His remarks came as reports of healthcare workers being discriminated against surfaced online, such as nurses being told to take the stairs instead of the lift, or to leave the train.
Some healthcare workers took to social media to defend themselves and their colleagues.
Touching on the subject at a Singapore Civil Defence Force event yesterday, Senior Parliamentary Secretary for Home Affairs and Health Amrin Amin also noted that ambulance drivers buying food in common areas were told to leave.
"These are very unfortunate incidents... We need to condemn the disgraceful acts by a small minority," he said.
Paying tribute to general practitioners, Mr Gan said the Health Ministry (MOH) will continue to support private doctors, including specialists.

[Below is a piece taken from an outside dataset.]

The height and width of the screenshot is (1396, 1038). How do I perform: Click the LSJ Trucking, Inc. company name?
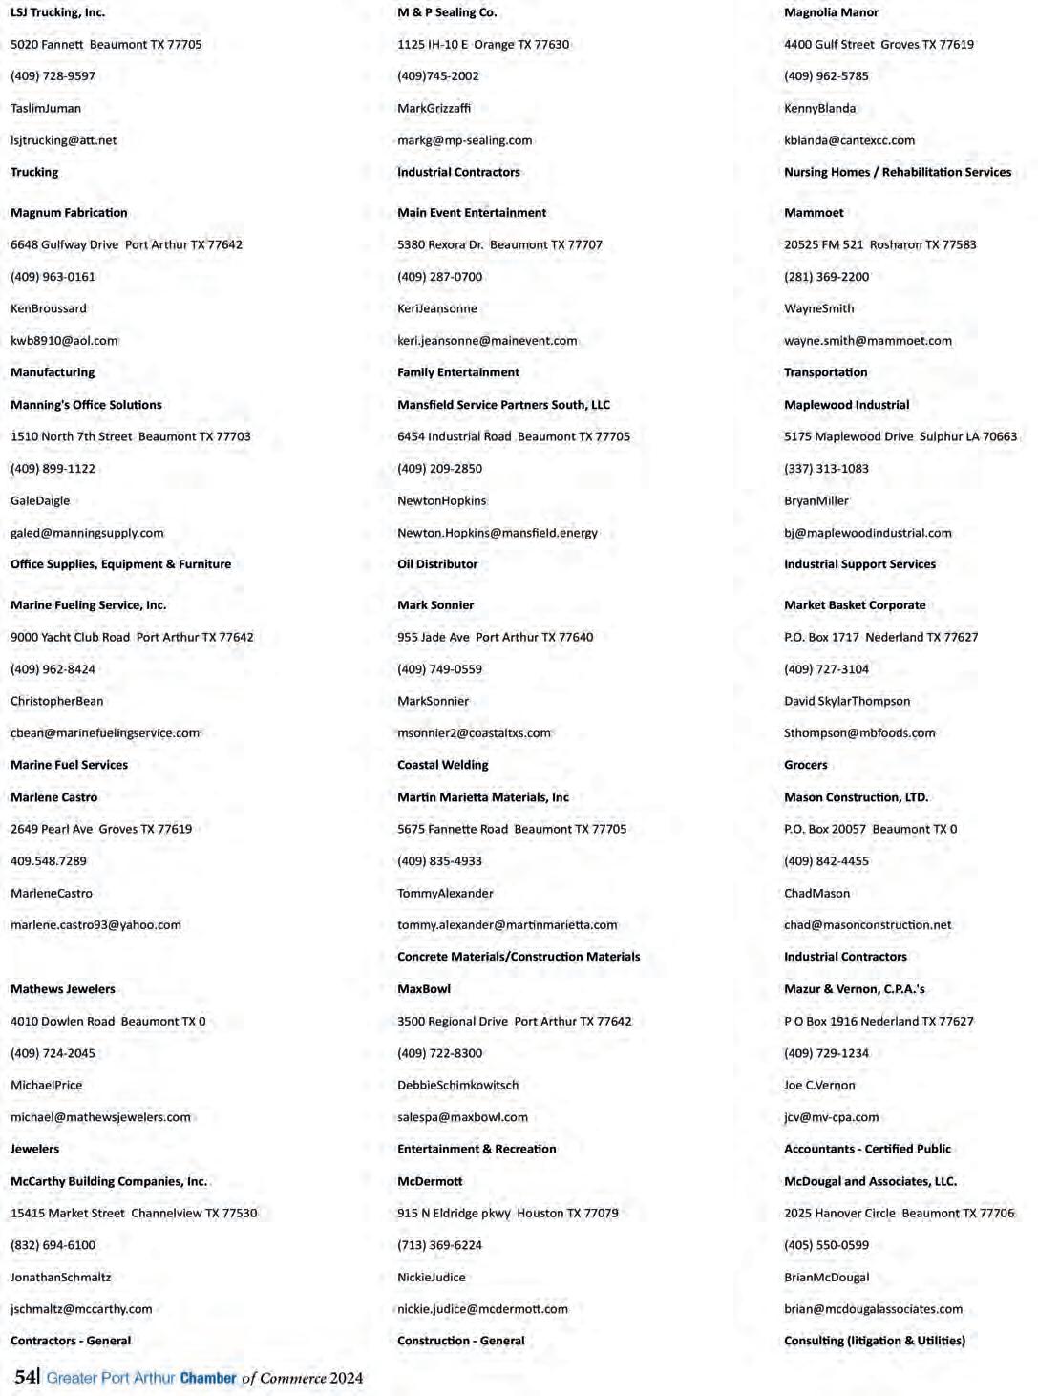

One million masks will be set aside for them after feedback about concerns over supply as they need the masks to protect themselves, their staff and patients.
'PART OF OUR TEAM'
Mr Gan assured them that they would get the necessary supplies "because they are a part of our team".
Minister for Social and Family Development Desmond Lee, who was also at the press conference, said healthcare institutions and hospitals have received an outpouring of support from Singaporeans and organisations.
The Courage Fund, set up by healthcare institutions 17 years ago to support people affected by the severe acute respiratory syndrome (Sars), will be used to support patients, healthcare workers and communities in need of additional support.
Mr Lee also said 90 per cent of drivers from private-hire firm Grab were keen to join a new service called Grabcare to "help our healthcare workers get to and from healthcare facilities".
The service will start tomorrow for those working at Tan Tock Seng Hospital and the National Centre for Infectious Diseases, he said.
A centralised platform will also be made available to consolidate ground-up efforts to help healthcare workers in need.
Minister for National Development Lawrence Wong, who co-chairs the task force, said the panic-buying situation over the weekend has stabilised, with the major retailers expected to return to normal stock levels in a day or two.
The panic-buying was sparked by online pictures of empty supermarkets shelves and rumours after the Disease Outbreak Response System Condition alert was raised to orange last Friday.
Mr Wong said: "In today's world of social media, fear, uncertainty and panic spreads a lot faster... than the truth, which is boring and nobody wants to share."
Mr Wong said many Singaporeans have asked how the situation will unfold in the coming days and weeks.
"And the honest answer is - it is still too early to tell. We really cannot say whether it will get better, whether it will get worse, what sort of situation is going to unfold," he said.
Though reports out of China say the outbreak there may hit a peak this month and be over by April, Mr Wong said more cases could emerge here as "Singapore steps up its surveillance and does more testing of cases".
Mr Gan said six more patients have recovered and been discharged, making a total of 15. But eight are in critical condition and in intensive care.
He added that most infected patients will recover but warned: "Some may get seriously ill, and a small number may succumb to the infection ultimately.
"We have to be prepared for the worst."